10Questions.com is a new site that aggregates Youtube and similar political videos and allows visitors to vote on their favorite. The top 10 will then be asked of the presidential candidates, with the candidates then asked to upload replies.
The site is co-sponsored by several blogs as well as the New York Times and MSNBC. Almost none of those sites have an interest in real questions being asked, and now we've got proof.
My issue with the site is that those who can drive traffic to the site will be able to vote up weak questions, and that there's no accountability. Under my competing plan, only known quantities (pundits, bloggers, etc.) could vote on questions, and all their votes would be public. And, they'd be voting on whether a question is tough or not. That way, those known quantities would be forced to choose between choosing the toughest questions and losing credibility (if they voted down tough questions). Other plans would have the questions only selected by a "central committee" of like-minded individuals; mine differs in that it would be open to anyone who's been publicly stating opinions for some period such as six months or so.
Earlier today, the scenario I outlined previously occured :
Participation on 10Questions.com has surged, with the total number of voters topping 15,000 (that's up about 9,000 from Friday), the total number of votes hitting 46,000 (up 19,000) and the total unique visits for the weekend at 17,000, more than ten times Friday's traffic... What happened? Several different advocacy campaigns, each on behalf of a particular question, joined in the conversation. A new video asking about net neutrality was posted, and from what we understand, MoveOn.org sent out an email to about 60,000 of its member activists urging them to vote for it. Obviously, a lot of people did, as that video rose to the top (with more than 5,000 net positive votes as of now).
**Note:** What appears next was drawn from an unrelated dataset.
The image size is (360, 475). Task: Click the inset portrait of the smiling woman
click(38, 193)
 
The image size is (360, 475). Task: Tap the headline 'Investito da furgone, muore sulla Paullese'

MySpace/MTV will be playing it for Senator Obama to answer during today's webcast (1:30pm EST), which will also be aired on MTV tonight at 7pm.
The question that was asked is here; it just asks whether the candidate would make reinstating net neutrality a priority in their first year in office.
Now, let's go to the live coverage :
2:19: The question is about net neutrality, and Obama says he supports it. That's great! 10Questions wasn't mentioned, however.
The problem is that Obama already said he supported net neutrality, way back in June 8, 2006 . In fact, a google search for "barack obama" "net neutrality" has that as the first hit.
If you're getting a vague Soviet vibe, hopefully you aren't alone. An advocacy group was able to propel a weak question that the candidate had already answered into top position, and the candidate answered it as he had done before.
We need real debates, and 10Questions is not the way to get them.